Russian Space Capsule Recovery
These images record the recovery of a Russian Resurs-500 space capsule in the Pacific Ocean off the coast of Washington State on November 22, 1992.

Also included are some other photos taken during the 5 days I spent aboard the Russian Navy ship "Marshal Krylov." I was fortunate enough to have talked my way into getting on board the Krylov for this recovery effort.

A storm was moving in as we prepared to leave from Grays Harbor by helicopter at the start of the trip. Winds were gusting to 30-50 miles per hour. Our pilot, Doug Uttecht of Aerocopter, Inc., had never landed on a ship at sea, so he asked for volunteers for the first flight out.
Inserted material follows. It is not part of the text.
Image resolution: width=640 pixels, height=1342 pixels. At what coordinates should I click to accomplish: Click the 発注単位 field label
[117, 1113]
Of course, I stepped forward. I didn't know any better.

Another passenger, publicist Bill Sears, had flown 35 missions during World War II, and he later said they all passed in front of his eyes during this flight.
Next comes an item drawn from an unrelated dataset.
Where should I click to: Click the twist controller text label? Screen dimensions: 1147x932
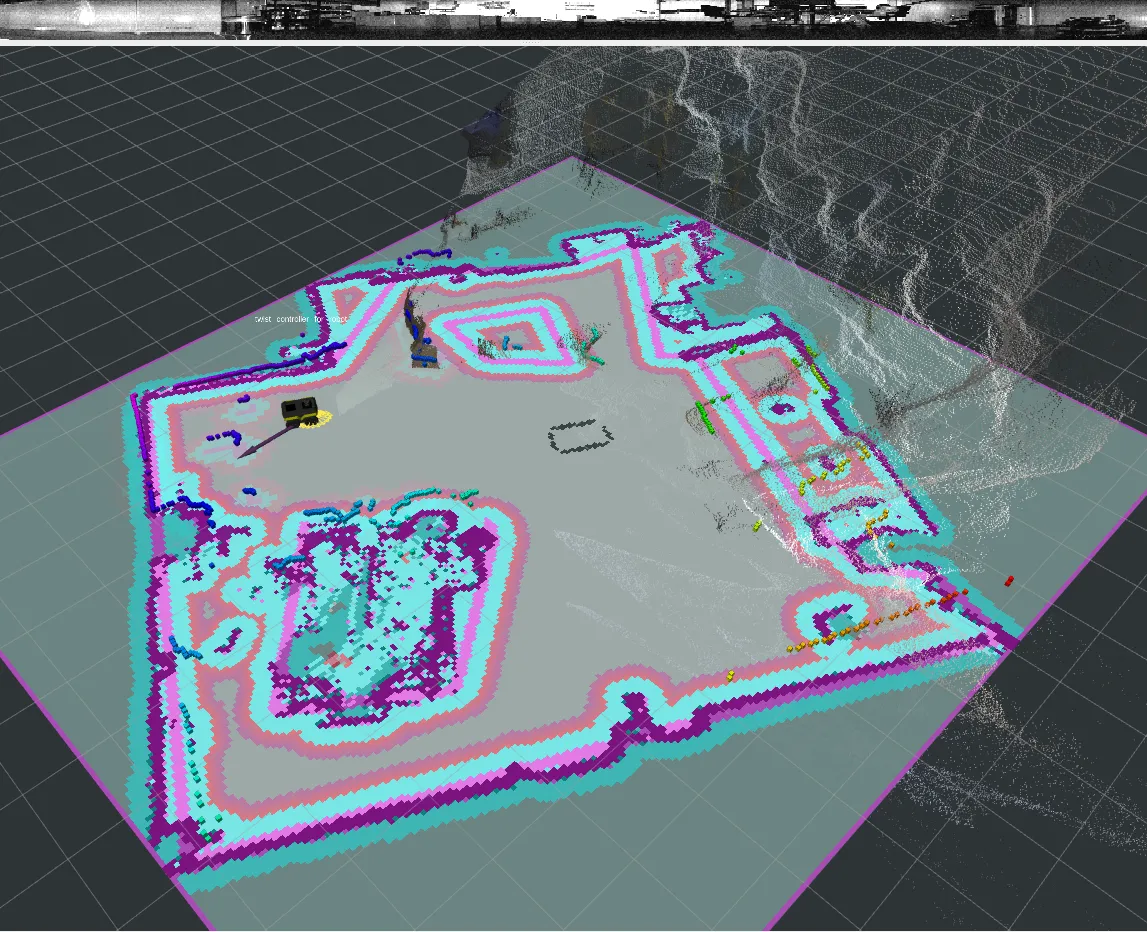click(x=301, y=319)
I was first off the helicopter, too, making me the first Westerner to land on a Russian Navy ship while at sea. I was afraid I'd do something that would embarrass me, so I concentrated on maintaining my composure and dignity. Noting this, the Russians mistook me for the guy in charge of this operation. None of them present on the flight deck spoke English, so it took a while to straighten them out. They then bustled us off to the Admiral's cabin, where we toasted the success of the event with chocolates and Armenian cognac.

The recovery itself took place under difficult conditions, with winds approaching 50 knots and waves sometimes as high as 12 meters (about 40 feet).

This capsule now resides in the Museum of Flight in Seattle, Washington.